Before electricity changed everything, humans lived simpler lives. We woke with the sun and slept with the stars. No alarm clocks. No midnight Netflix binges. Just the steady, comforting rhythm of nature.
Then came artificial light, and everything changed. Our sleep patterns scattered. Some of us became night owls, others early birds. Scientists now call these patterns “chronotypes,” and they’ve identified four main types:
How modern life shaped our sleep
- Bears: Most of us fall here, still somewhat connected to the sun’s pattern.
- Lions: The extreme early birds who are up and at it before most of us wake.
- Wolves: Our modern night owls who come alive after dark.
- Dolphins: Those with unpredictable or irregular sleep patterns.
But here’s the good news: these aren’t permanent labels. They’re adaptations to modern life, not our natural design.
The truth about our natural rhythm
Our bodies still crave what they’ve always craved—alignment with the sun. I learned this the hard way. After years as a committed night owl, I gradually found my way back to a natural rhythm. The secret? Sunlight.
Simple steps to restore your natural rhythm
- Chase the morning sun: Spend 10-15 minutes outside in natural light when you wake up. It’s like pressing reset on your body’s clock.
- Watch the sunset: Let the fading light signal to your body that it’s time to wind down.
- Stay consistent: Your body thrives on routine. It’s how our ancestors lived for generations.
- Avoid bright light at night: This was my game-changer. A dim evening leads to deeper, more restful sleep.
My personal reset
Since I became a parent and my Saturday mornings started to matter more than my Friday nights, I knew I had to change my night owl ways. It wasn’t easy, but it was worth it. I discovered something in the process: our bodies are naturally wired to follow the sun. They always have been.
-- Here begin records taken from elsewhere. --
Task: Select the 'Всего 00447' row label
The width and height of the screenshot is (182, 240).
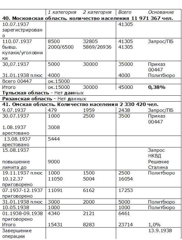Action: pos(17,81)
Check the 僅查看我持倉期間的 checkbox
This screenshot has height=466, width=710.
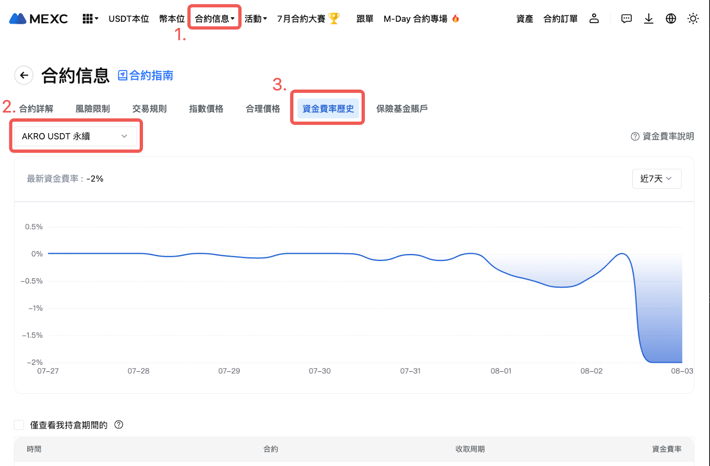coord(19,425)
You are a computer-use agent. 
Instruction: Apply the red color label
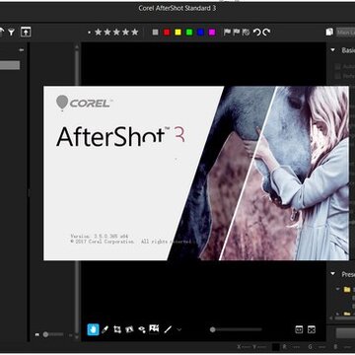click(x=167, y=33)
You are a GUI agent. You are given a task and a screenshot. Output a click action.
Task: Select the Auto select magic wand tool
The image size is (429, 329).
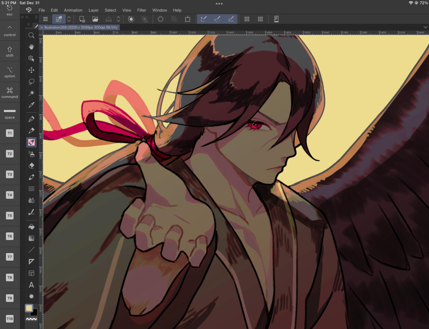[31, 93]
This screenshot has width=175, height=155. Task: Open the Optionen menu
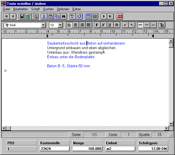point(63,9)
Here’s what helped me the most: letting natural light—not the glow of my phone—be the first thing my eyes see each morning. I also make it a point to avoid screens for at least an hour after waking. These small changes didn’t just improve my sleep; they helped me take control of my mornings and my day.
Your current sleep pattern is a habit, not your destiny.
Whatever your chronotype is right now, you can shift it and realign with your natural rhythm. It just takes time and a bit of consistency.